PS: I did a forum search first, but couldn't find what I was looking for.


----------



## Moers kiko boars (Apr 23, 2018)

Hi Welcome to TGS! Glad you are here. Yes.they are fun to get to know. Just be with them everyday. They will get use to you being around them. When I feed mine, i just touch them. Just gently, a stroke. I talk to mine. Like they understand or will answer. It just gets them comfy with you around. Just make sure they are eating, their coats look brushed, no swelling on them, and their poop is pellets. All that can be from a distance. You can read to them. Sit on a lawn chair while they graze. Hold a limb down for them to get some leaves. It just takes a little time.


----------



## Aunt Angus (Apr 26, 2021)

Thanks for that. I am normally a very patient person. I just keep reading all these HORROR stories about everything that can go wrong, ya know? It's all a bit discouraging and overwhelming.

Calling the vet tomorrow to get them set up with a vaccine schedule. These goats are pets and brushes primarily. I may decide to milk them eventually. We'll see.


----------



## Lil Boogie (Mar 24, 2021)

Aunt Angus said:


> Thanks for that. I am normally a very patient person. I just keep reading all these HORROR stories about everything that can go wrong, ya know? It's all a bit discouraging and overwhelming.
> 
> Calling the vet tomorrow to get them set up with a vaccine schedule. These goats are pets and brushes primarily. I may decide to milk them eventually. We'll see.


 Hello there you new person!  Do you have a small pen you could put them in so they cant run far away form you?


----------



## Lil Boogie (Mar 24, 2021)

Here. I've been working on this to help people new to goats. Maybe it will help you out some!

the first one is for a baby goat I'm selling but maybe you will learn something form reading it!


----------



## GoosegirlAsh (Mar 24, 2021)

What they said  My buck was shy for awhile when I brought him home. I spent time in the pen with him, talking to him and petting him when he'd let me. The day we really became friends was the day I offered him a few banana slices. I'm careful not to give them treats too often, but mine really love bananas!

This place is a great resource. I'm pretty new here myself, and everyone has been very kind.


----------



## goathiker (Apr 14, 2011)

I put on my camouflage jacket and sit on the ground in the pen reading for a few days. They absolutely can't resist coming to try and eat the leaves off the jacket.


----------



## NigerianNewbie (Jun 6, 2018)

Welcome to the forum, and to owning goats. Sit inside their enclosure, talk aloud about whatever comes to mind, goats are sort of nosy and they will get closer just to check you out. Wait for them to come to you, it will eventually happen. You are 100% spot on about not chasing them, unless it is positively necessary. When petting them, reach for the areas below the head. Goats sometimes spook when you reach towards or above their heads. Offer them a small hand full of their feed, or pieces of hay, or a treat, and the reward for coming closer is a tasty snack from your hand. It will just take some time and they will get very comfortable with your presence sooner or later.


----------



## SalteyLove (Jun 18, 2011)

Did the breeder provide you any records or deworming or vaccinations?


----------



## toth boer goats (Jul 20, 2008)

Welcome.

Great advice by all.


----------



## Aunt Angus (Apr 26, 2021)

I did get info from the breeder. I think I'll be ok. There is a lot to learn. I liken it to having human children, in a way: no matter how much prep you do, you'll never really be prepared. 
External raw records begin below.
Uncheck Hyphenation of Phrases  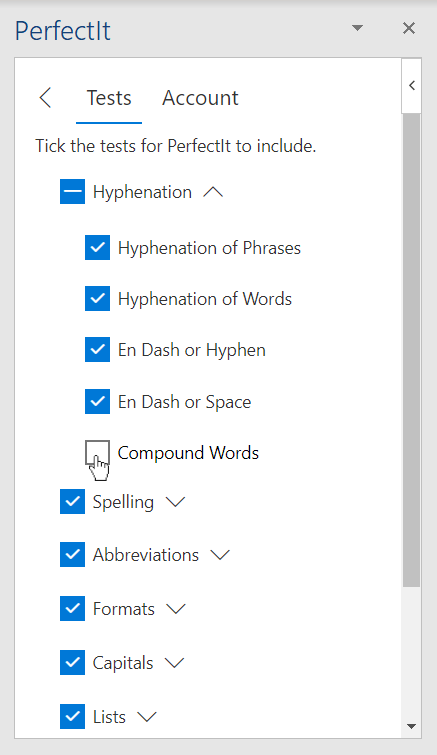[x=98, y=247]
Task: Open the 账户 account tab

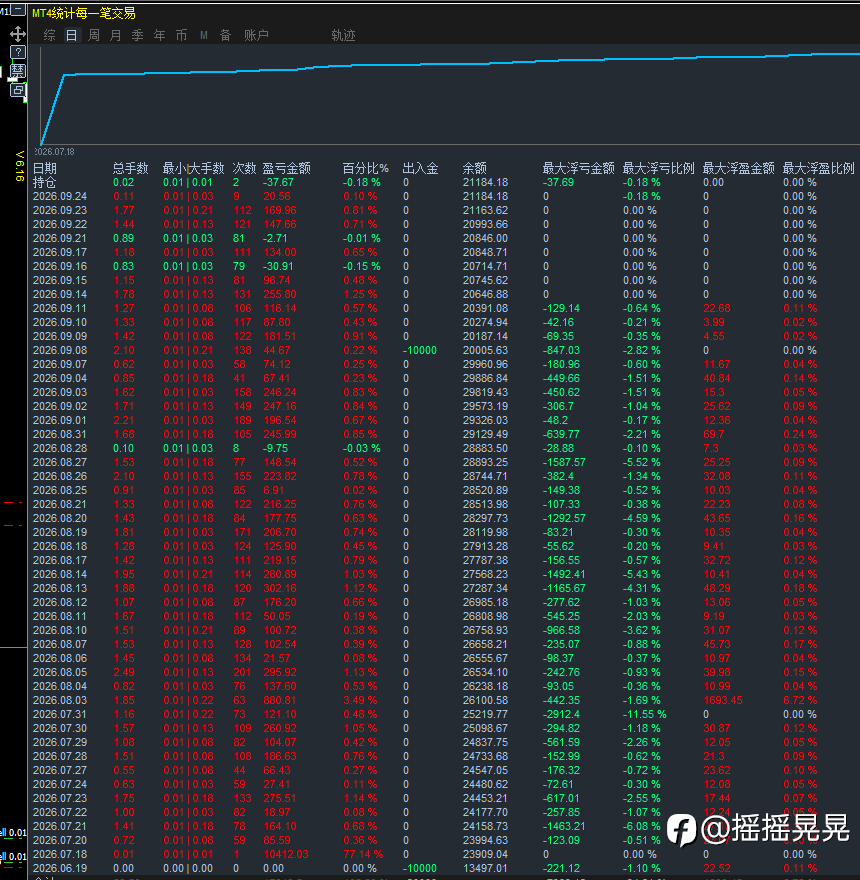Action: tap(256, 35)
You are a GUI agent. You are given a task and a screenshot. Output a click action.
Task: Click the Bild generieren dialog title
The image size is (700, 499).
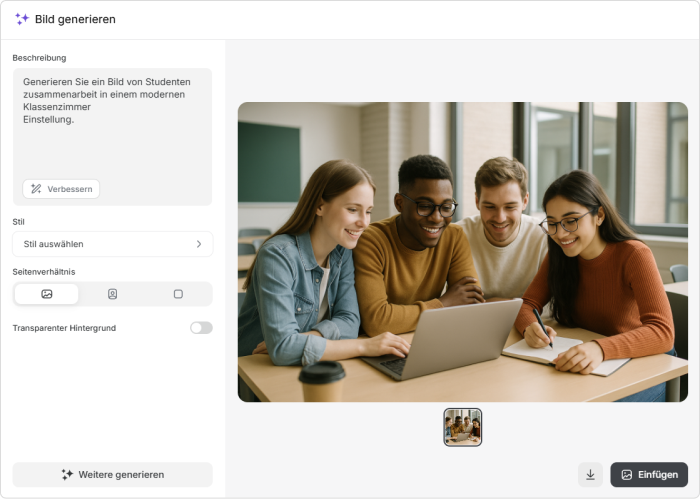click(75, 19)
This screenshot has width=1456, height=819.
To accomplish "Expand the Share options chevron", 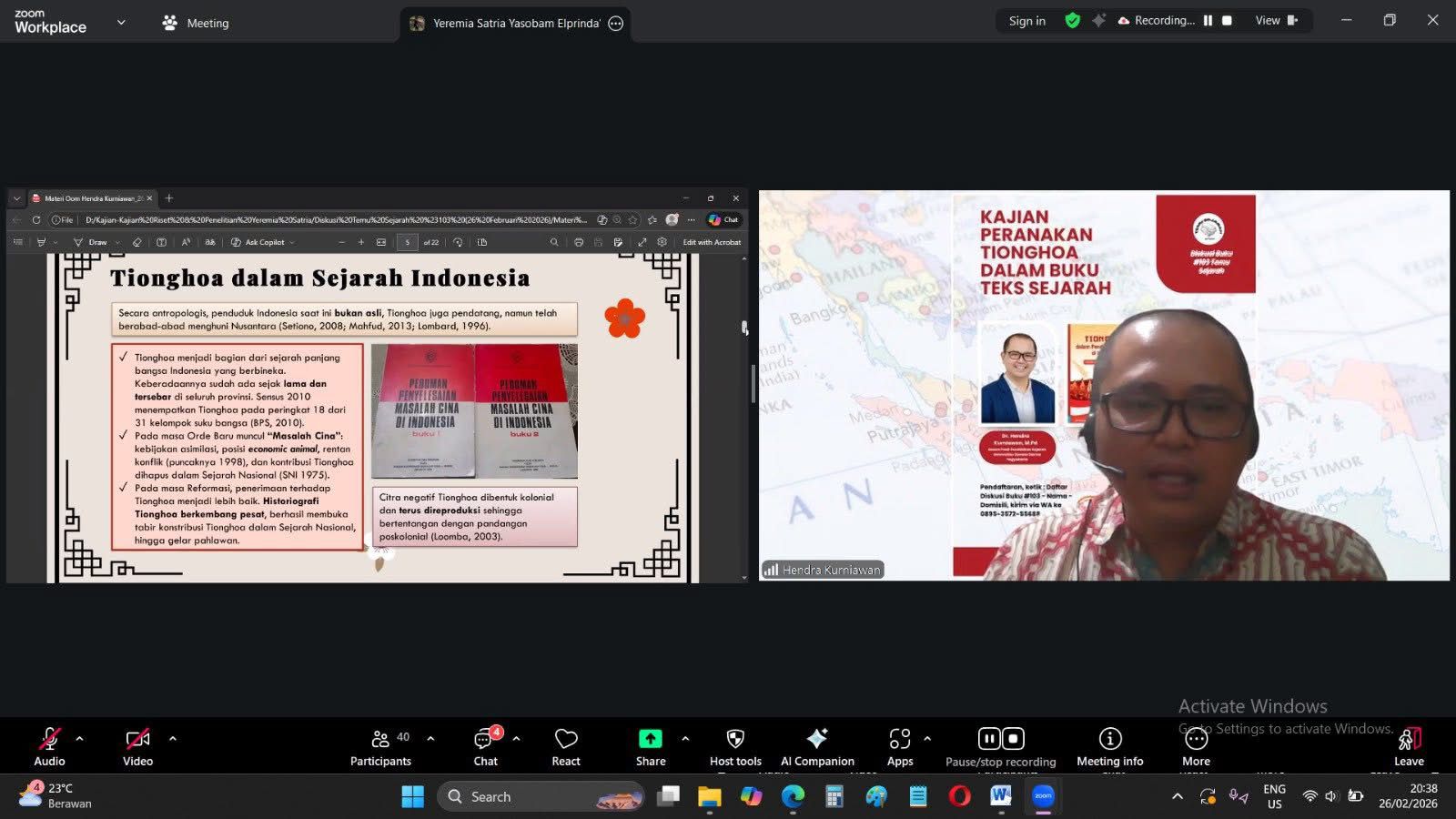I will [x=685, y=739].
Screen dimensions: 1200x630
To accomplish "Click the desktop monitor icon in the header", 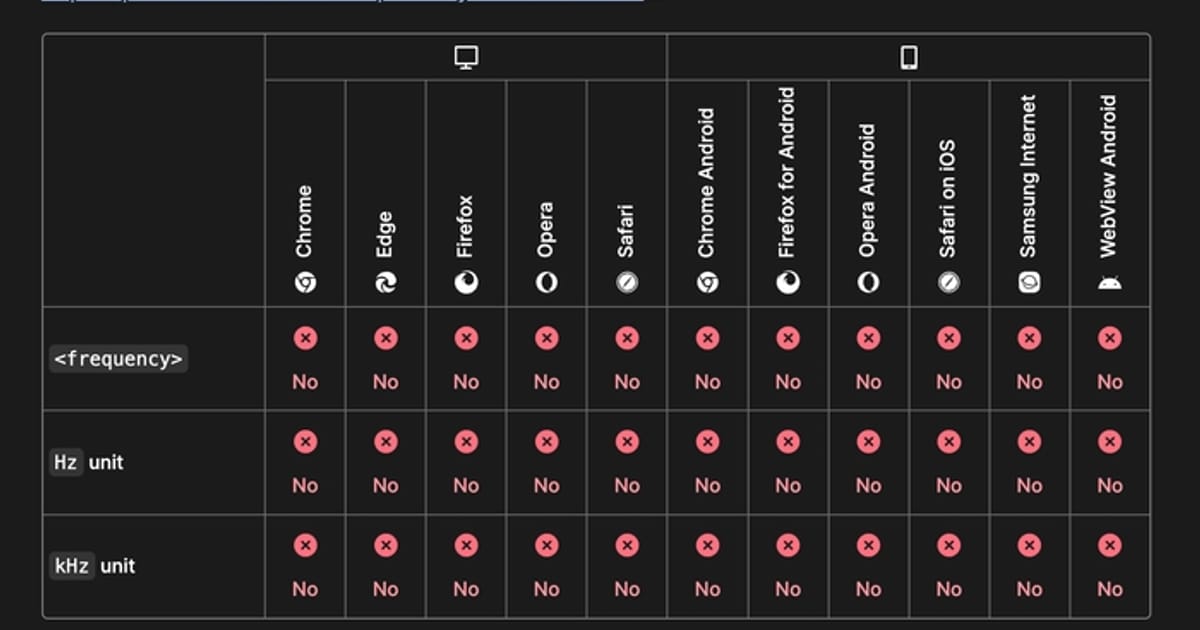I will pos(466,57).
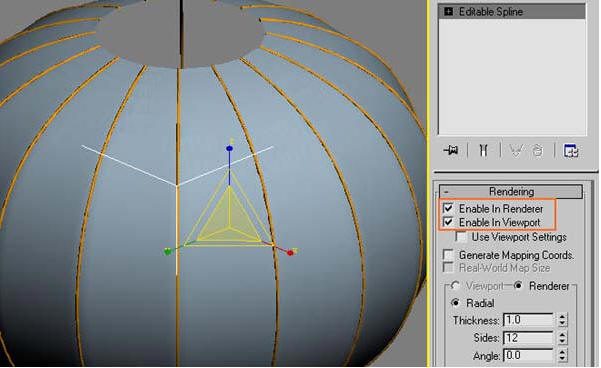Open Configure Modifier Sets icon
Image resolution: width=601 pixels, height=368 pixels.
(570, 150)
Now I gotta figure out what to do about all the dang bracken fern growing around here....

Thanks everyone!!!! I really appreciate your advice! I can tell I'm gonna like it here!


----------



## Tanya (Mar 31, 2020)

Welcome to THE FORUM. Its a wonderful place. Goats are skittish because they are so liw on the food chain. You are going to ned to work on gaining their trust. They learn through association. So if you are the bringer of treats and gentle touch they will pay you back with hours of fun and soundboard and the odd cuddle. Reading to them teaches them you are not a preditor.


----------



## Boers4ever (Jun 28, 2020)

Welcome!! You are doing great. Congratulations on the new does. 


goathiker said:


> I put on my camouflage jacket and sit on the ground in the pen reading for a few days. They absolutely can't resist coming to try and eat the leaves off the jacket.
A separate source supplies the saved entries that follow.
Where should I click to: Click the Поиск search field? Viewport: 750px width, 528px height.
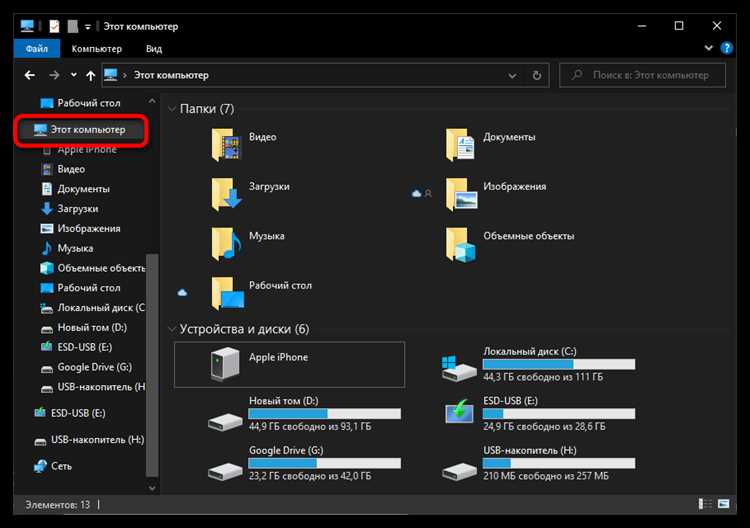(642, 75)
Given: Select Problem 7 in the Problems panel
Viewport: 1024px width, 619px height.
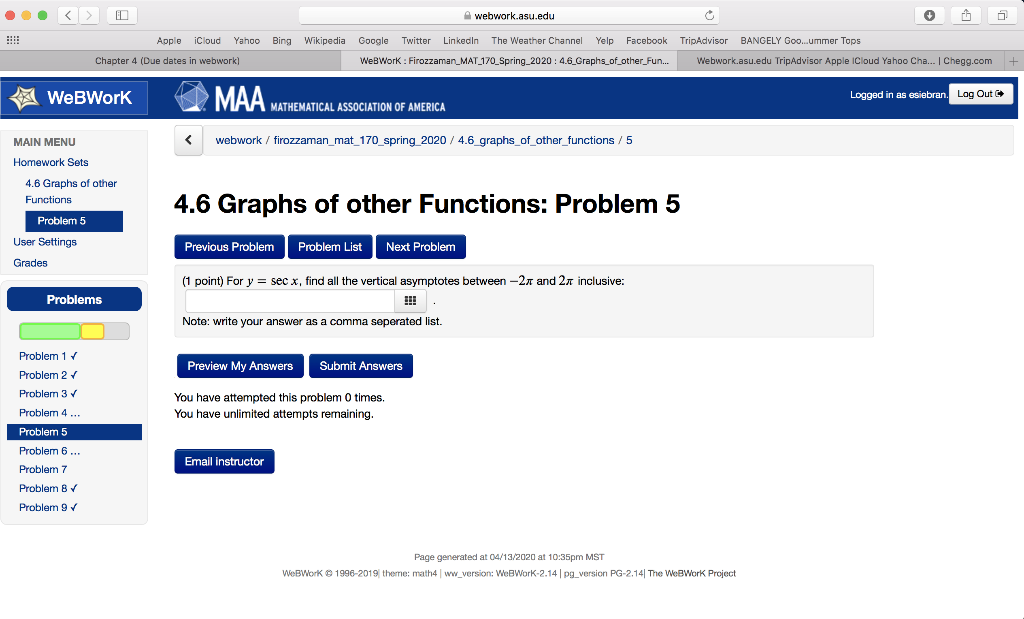Looking at the screenshot, I should pyautogui.click(x=43, y=469).
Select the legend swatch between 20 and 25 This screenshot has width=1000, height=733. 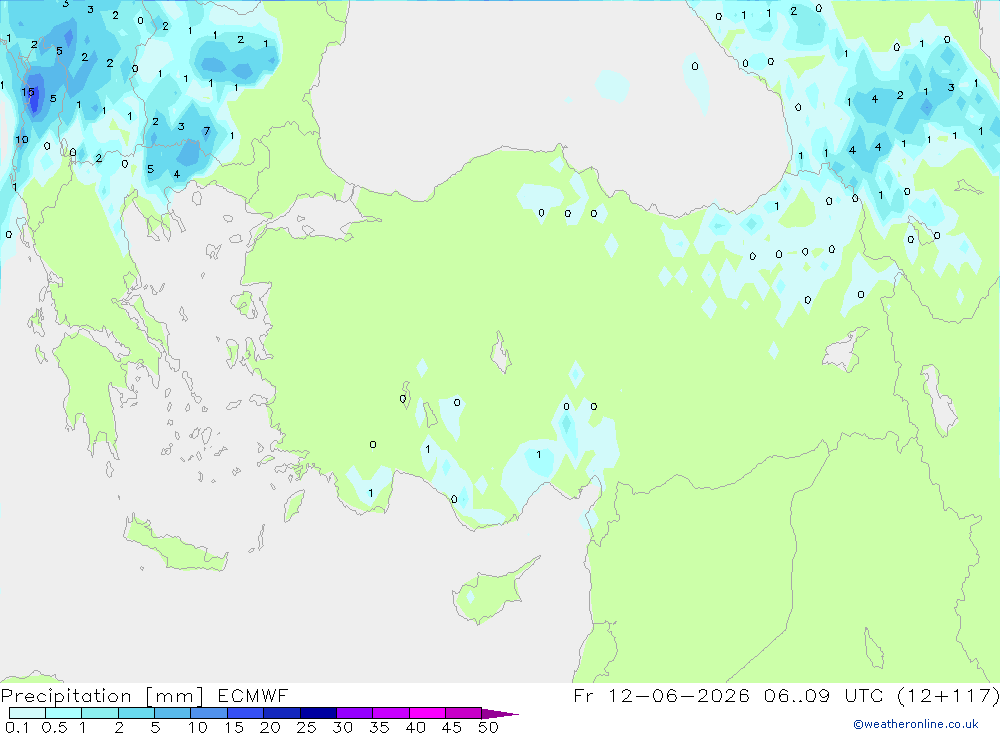pos(281,713)
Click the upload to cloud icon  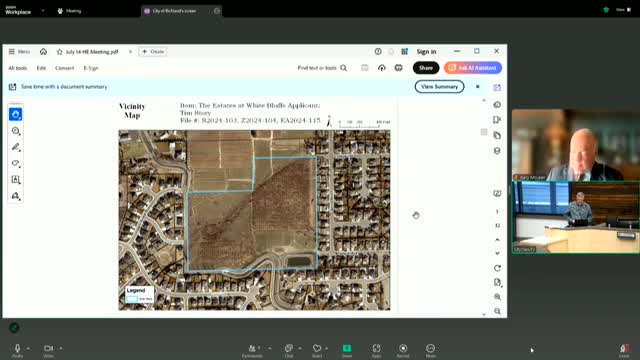382,68
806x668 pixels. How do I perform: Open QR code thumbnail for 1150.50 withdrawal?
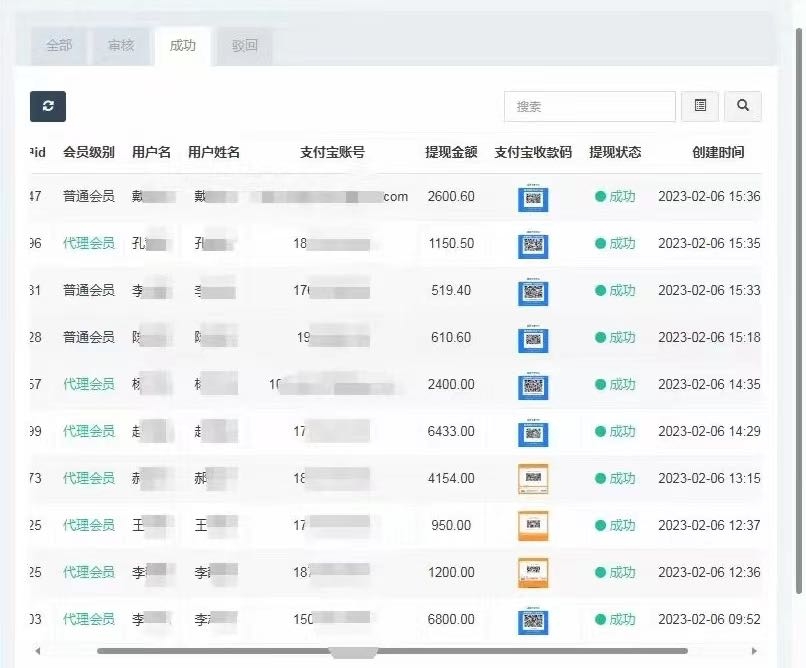pos(533,244)
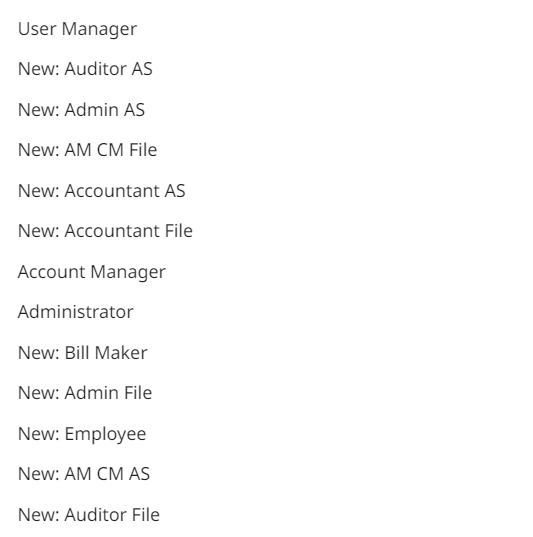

Ok so this made me laugh a good bit !


----------



## Aunt Angus (Apr 26, 2021)

You all are AWESOME! So far, things have been going pretty smoothly! I got an electric net fence, and we let the girls out for a bit to "train" them to respect it. It went well. We plan to use this to let them forage in new areas around the property and to rotate pastures. They were super happy! Now if I could just figure out the one bully... Time for another forum search!


----------



## toth boer goats (Jul 20, 2008)

Glad things are going well.

What is the bully doing?
Is it when it is feeding time or?


----------



## Aunt Angus (Apr 26, 2021)

The bully (Nudge) just kind of always goes after the victim (Weezy). She head butts her and chases her all over the place. I had a hard time getting Weezy to go in the goat shed last night. I made a partition in the shed to give her some space, and there's a trough in there with a shelf under it she crawls into sometimes. But Nudge is pretty relentless. They have plenty of space in the yard (over 2000 sq ft and even more when foraging), but they herd together, of course. 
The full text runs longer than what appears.